Volatility (σ) is the only input you cannot read directly from a quote. It comes from the options chain on your platform. In ProRealTime v13, open the options chain for your underlying: the IV column (or Impl. Vol.) shows the implied volatility for each contract. Use the value for the strike and expiry you are analysing.
Useful benchmarks: large-cap European stocks typically run between 15% and 25% under normal conditions. Tech stocks reach 35–50%. During a stress spike (earnings release, macro shock), volatility can double within hours.
Delta: if you buy 1 options contract on a stock at €100 with a Delta of 0.5, you have the equivalent exposure of €50 in the stock. It is also your hedge ratio: short 0.5 of the stock to neutralise directional risk.
Theta: on a call at €5.60 with a Theta of −0.034, every night costs you 3.4 cents, even if the market does not move. Over 30 days, that is just over €1. It is the time decay you pay when you buy an option.
Vega: if you buy an option before an earnings release, implied vol can rise sharply before the announcement and collapse after. With a Vega of 0.20, a 5-point vol increase earns you €1. That is why traders sometimes sell options just before an announcement: they are selling expensive vol.
ProRealTime v13’s options pricer uses Black-Scholes by default, with Bjerksund-Stensland for American options. You enter the same five parameters as this calculator and get the theoretical price directly in the platform, with the ability to analyse up to 10 scenarios in parallel.
The key difference from this calculator: ProRealTime reads implied volatility in real time from market data. No need to look it up manually in the options chain.
Black-Scholes is a starting point, not an oracle.
It assumes implied volatility is constant across all strikes. That is never true in practice: OTM options generally have higher vol than ATM options. That is the volatility smile, and it makes Black-Scholes imprecise on the wings.

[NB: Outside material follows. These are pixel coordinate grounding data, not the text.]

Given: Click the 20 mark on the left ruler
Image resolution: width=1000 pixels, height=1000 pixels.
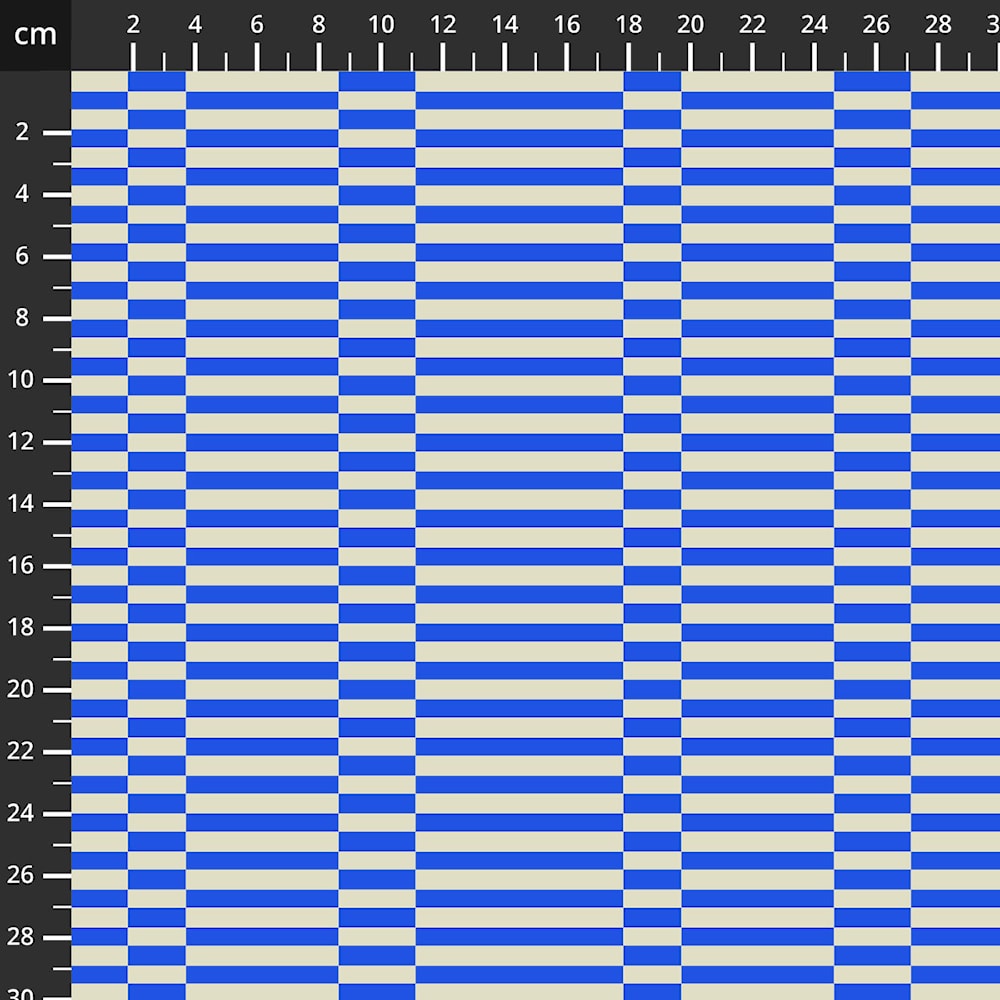Looking at the screenshot, I should pos(22,690).
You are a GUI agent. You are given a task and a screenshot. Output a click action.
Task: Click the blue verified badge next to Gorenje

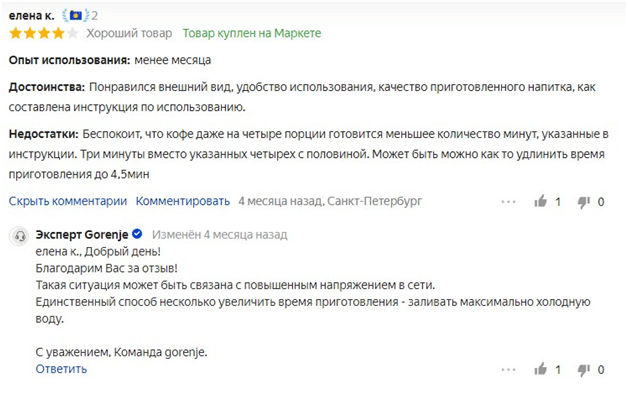click(137, 233)
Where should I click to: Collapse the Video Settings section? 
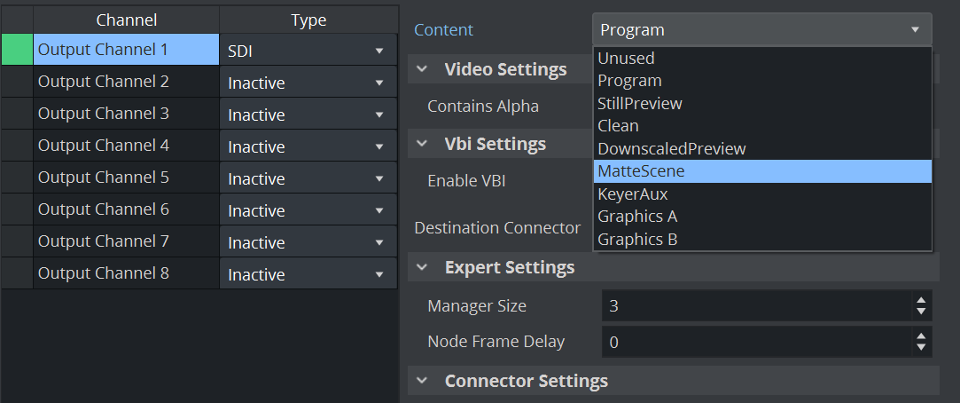point(423,69)
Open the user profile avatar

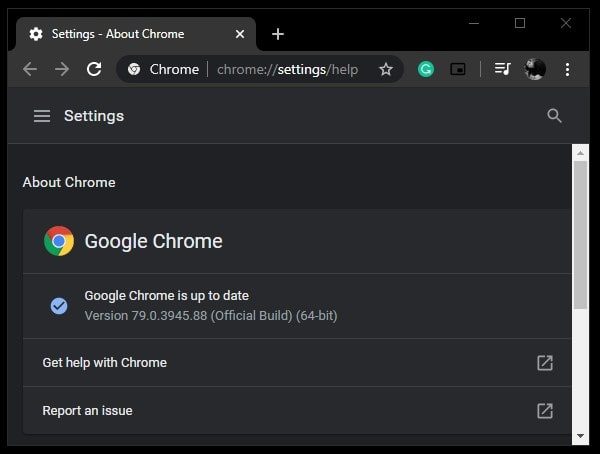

It does not model price jumps. A 10% overnight gap on an earnings announcement: Black-Scholes does not account for it. That is why options on earnings events often appear underpriced by the model.
It is designed for European options. American options are worth more because they can be exercised before expiry, and the model does not capture that premium.
In ProRealTime v13, open the options chain for your underlying. The IV column shows implied vol for each contract. You can also use the inverse of this calculator: enter the observed market price and adjust σ until you match that price. That is implied vol by inversion.
The option has time value because the market can still move before expiry. That value decays each day. Theta measures what one night costs. It is highest for ATM options close to expiry.
Historical vol looks backwards and measures past price changes. Implied vol is read from the options market: it is the value of σ that corresponds to the quoted price. This calculator uses implied vol. Find it in the options chain of your platform.